Task item: In the records below, find the line with "Task: Toggle closed captions" and the line with "Screen dimensions: 900x446". Print both exactly, along with every line between them, and no other line.

── Source data ──

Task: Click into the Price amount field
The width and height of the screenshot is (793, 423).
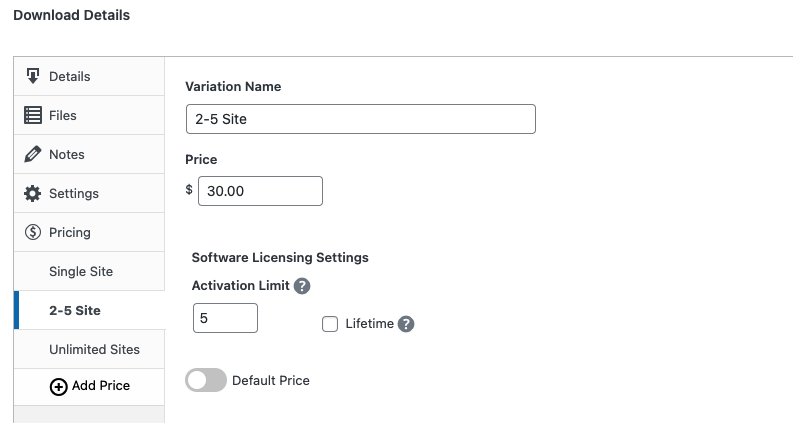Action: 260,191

───
── Source data ──

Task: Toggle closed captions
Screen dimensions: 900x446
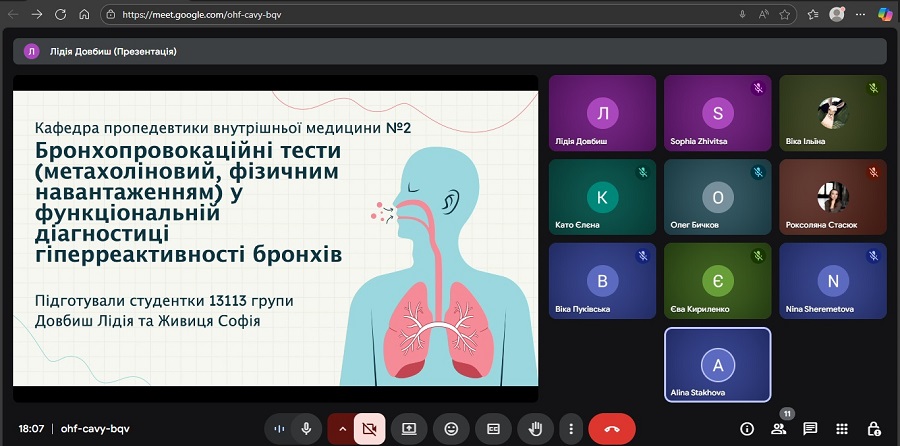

───
── Source data ──

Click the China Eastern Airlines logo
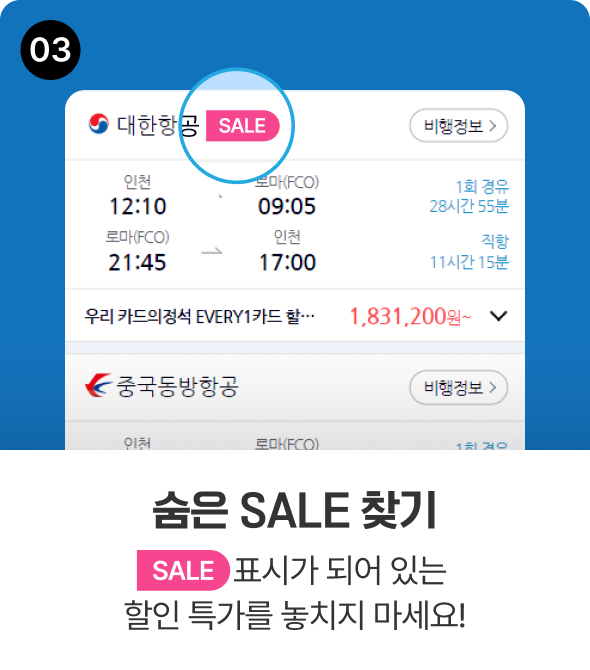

───

Response area:
Task: Toggle closed captions
Screen dimensions: 900x446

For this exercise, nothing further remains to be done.